EXERCISE AIM: An exact transcript of all the records is the expected answer.
»»
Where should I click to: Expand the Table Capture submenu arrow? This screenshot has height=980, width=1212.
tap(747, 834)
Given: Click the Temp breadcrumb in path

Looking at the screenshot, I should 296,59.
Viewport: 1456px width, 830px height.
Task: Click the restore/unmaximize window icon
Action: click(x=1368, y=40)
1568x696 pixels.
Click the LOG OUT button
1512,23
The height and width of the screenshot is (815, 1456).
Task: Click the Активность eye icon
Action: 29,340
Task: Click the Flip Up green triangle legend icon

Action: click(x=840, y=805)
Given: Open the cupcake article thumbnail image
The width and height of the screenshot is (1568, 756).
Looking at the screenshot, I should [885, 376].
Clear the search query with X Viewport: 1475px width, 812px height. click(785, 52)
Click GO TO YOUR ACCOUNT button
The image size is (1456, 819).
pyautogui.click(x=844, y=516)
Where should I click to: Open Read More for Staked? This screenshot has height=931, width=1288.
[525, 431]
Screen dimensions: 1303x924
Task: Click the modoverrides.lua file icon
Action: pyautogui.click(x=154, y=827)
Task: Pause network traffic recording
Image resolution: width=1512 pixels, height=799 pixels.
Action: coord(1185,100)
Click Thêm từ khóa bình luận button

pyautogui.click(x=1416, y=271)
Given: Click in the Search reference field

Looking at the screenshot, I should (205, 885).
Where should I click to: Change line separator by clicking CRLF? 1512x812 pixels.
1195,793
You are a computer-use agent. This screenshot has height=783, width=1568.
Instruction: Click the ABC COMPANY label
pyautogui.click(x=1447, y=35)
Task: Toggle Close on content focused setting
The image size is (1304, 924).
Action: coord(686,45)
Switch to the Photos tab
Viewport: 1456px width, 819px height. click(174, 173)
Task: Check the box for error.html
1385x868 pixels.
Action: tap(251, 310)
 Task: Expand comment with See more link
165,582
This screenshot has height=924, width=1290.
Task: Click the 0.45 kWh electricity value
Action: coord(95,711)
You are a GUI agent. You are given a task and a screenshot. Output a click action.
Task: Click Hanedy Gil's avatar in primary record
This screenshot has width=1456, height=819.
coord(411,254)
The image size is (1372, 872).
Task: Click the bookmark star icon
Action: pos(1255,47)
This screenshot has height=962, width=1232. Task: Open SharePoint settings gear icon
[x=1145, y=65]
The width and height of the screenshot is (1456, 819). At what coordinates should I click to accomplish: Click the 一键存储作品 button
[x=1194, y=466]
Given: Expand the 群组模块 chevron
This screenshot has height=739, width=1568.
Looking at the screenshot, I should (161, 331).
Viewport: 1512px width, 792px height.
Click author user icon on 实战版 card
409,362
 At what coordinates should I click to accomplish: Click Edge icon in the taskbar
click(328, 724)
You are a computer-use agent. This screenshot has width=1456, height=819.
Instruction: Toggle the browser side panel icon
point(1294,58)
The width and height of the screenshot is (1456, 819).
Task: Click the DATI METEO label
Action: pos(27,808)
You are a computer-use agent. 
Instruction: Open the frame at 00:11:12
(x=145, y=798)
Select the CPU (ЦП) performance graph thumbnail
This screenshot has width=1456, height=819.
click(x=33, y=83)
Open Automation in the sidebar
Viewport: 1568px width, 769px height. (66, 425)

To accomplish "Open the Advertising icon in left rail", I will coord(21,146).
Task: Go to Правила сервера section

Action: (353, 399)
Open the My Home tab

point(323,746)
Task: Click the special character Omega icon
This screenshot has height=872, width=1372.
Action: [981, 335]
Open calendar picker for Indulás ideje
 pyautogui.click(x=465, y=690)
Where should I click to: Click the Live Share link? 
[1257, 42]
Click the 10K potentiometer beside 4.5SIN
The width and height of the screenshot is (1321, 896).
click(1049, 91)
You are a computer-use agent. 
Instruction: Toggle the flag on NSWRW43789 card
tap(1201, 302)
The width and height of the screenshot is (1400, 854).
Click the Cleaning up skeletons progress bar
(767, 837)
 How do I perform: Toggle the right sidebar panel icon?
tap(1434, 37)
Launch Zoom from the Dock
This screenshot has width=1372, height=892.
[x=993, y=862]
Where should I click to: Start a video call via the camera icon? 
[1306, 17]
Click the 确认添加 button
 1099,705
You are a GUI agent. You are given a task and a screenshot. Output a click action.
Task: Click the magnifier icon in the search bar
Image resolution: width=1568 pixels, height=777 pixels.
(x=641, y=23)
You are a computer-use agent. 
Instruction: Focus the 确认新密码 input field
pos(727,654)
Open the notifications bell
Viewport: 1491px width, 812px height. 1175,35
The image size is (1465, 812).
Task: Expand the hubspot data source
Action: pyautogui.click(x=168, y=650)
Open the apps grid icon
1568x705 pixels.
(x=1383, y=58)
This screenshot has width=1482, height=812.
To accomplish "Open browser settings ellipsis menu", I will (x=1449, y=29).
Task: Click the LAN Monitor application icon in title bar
««
TASK RESULT:
Where should I click to: Expand the Table Capture submenu arrow? This screenshot has height=980, width=1212.
tap(747, 834)
Given: Click the Temp breadcrumb in path

Looking at the screenshot, I should 296,59.
Viewport: 1456px width, 830px height.
Task: Click the restore/unmaximize window icon
Action: click(x=1368, y=40)
1568x696 pixels.
Click the LOG OUT button
1512,23
The height and width of the screenshot is (815, 1456).
Task: Click the Активность eye icon
Action: 29,340
Task: Click the Flip Up green triangle legend icon

Action: click(x=840, y=805)
Given: Open the cupcake article thumbnail image
The width and height of the screenshot is (1568, 756).
Looking at the screenshot, I should [885, 376].
Clear the search query with X Viewport: 1475px width, 812px height. click(785, 52)
Click GO TO YOUR ACCOUNT button
The image size is (1456, 819).
pyautogui.click(x=844, y=516)
Where should I click to: Open Read More for Staked? This screenshot has height=931, width=1288.
[525, 431]
Screen dimensions: 1303x924
Task: Click the modoverrides.lua file icon
Action: pyautogui.click(x=154, y=827)
Task: Pause network traffic recording
Image resolution: width=1512 pixels, height=799 pixels.
Action: coord(1185,100)
Click Thêm từ khóa bình luận button

pyautogui.click(x=1416, y=271)
Given: Click in the Search reference field

Looking at the screenshot, I should (205, 885).
Where should I click to: Change line separator by clicking CRLF? 1512x812 pixels.
1195,793
You are a computer-use agent. This screenshot has height=783, width=1568.
Instruction: Click the ABC COMPANY label
pyautogui.click(x=1447, y=35)
Task: Toggle Close on content focused setting
The image size is (1304, 924).
Action: coord(686,45)
Switch to the Photos tab
Viewport: 1456px width, 819px height. click(174, 173)
Task: Check the box for error.html
1385x868 pixels.
Action: tap(251, 310)
 Task: Expand comment with See more link
165,582
This screenshot has height=924, width=1290.
Task: Click the 0.45 kWh electricity value
Action: coord(95,711)
You are a GUI agent. You are given a task and a screenshot. Output a click action.
Task: Click Hanedy Gil's avatar in primary record
This screenshot has width=1456, height=819.
coord(411,254)
The image size is (1372, 872).
Task: Click the bookmark star icon
Action: pos(1255,47)
This screenshot has height=962, width=1232. Task: Open SharePoint settings gear icon
[x=1145, y=65]
The width and height of the screenshot is (1456, 819). At what coordinates should I click to accomplish: Click the 一键存储作品 button
[x=1194, y=466]
Given: Expand the 群组模块 chevron
This screenshot has height=739, width=1568.
Looking at the screenshot, I should (161, 331).
Viewport: 1512px width, 792px height.
Click author user icon on 实战版 card
409,362
 At what coordinates should I click to accomplish: Click Edge icon in the taskbar
click(328, 724)
You are a computer-use agent. This screenshot has width=1456, height=819.
Instruction: Toggle the browser side panel icon
point(1294,58)
The width and height of the screenshot is (1456, 819).
Task: Click the DATI METEO label
Action: pos(27,808)
You are a computer-use agent. 
Instruction: Open the frame at 00:11:12
(x=145, y=798)
Select the CPU (ЦП) performance graph thumbnail
This screenshot has width=1456, height=819.
click(x=33, y=83)
Open Automation in the sidebar
Viewport: 1568px width, 769px height. (66, 425)

To accomplish "Open the Advertising icon in left rail", I will coord(21,146).
Task: Go to Правила сервера section

Action: (353, 399)
Open the My Home tab

point(323,746)
Task: Click the special character Omega icon
This screenshot has height=872, width=1372.
Action: [981, 335]
Open calendar picker for Indulás ideje
 pyautogui.click(x=465, y=690)
Where should I click to: Click the Live Share link? 
[1257, 42]
Click the 10K potentiometer beside 4.5SIN
The width and height of the screenshot is (1321, 896).
click(1049, 91)
You are a computer-use agent. 
Instruction: Toggle the flag on NSWRW43789 card
tap(1201, 302)
The width and height of the screenshot is (1400, 854).
Click the Cleaning up skeletons progress bar
(767, 837)
 How do I perform: Toggle the right sidebar panel icon?
tap(1434, 37)
Launch Zoom from the Dock
This screenshot has width=1372, height=892.
[x=993, y=862]
Where should I click to: Start a video call via the camera icon? 
[1306, 17]
Click the 确认添加 button
 1099,705
You are a GUI agent. You are given a task and a screenshot. Output a click action.
Task: Click the magnifier icon in the search bar
Image resolution: width=1568 pixels, height=777 pixels.
(x=641, y=23)
You are a computer-use agent. 
Instruction: Focus the 确认新密码 input field
pos(727,654)
Open the notifications bell
Viewport: 1491px width, 812px height. 1175,35
The image size is (1465, 812).
Task: Expand the hubspot data source
Action: pyautogui.click(x=168, y=650)
Open the apps grid icon
1568x705 pixels.
(x=1383, y=58)
This screenshot has width=1482, height=812.
To accomplish "Open browser settings ellipsis menu", I will (x=1449, y=29).
Task: Click the LAN Monitor application icon in title bar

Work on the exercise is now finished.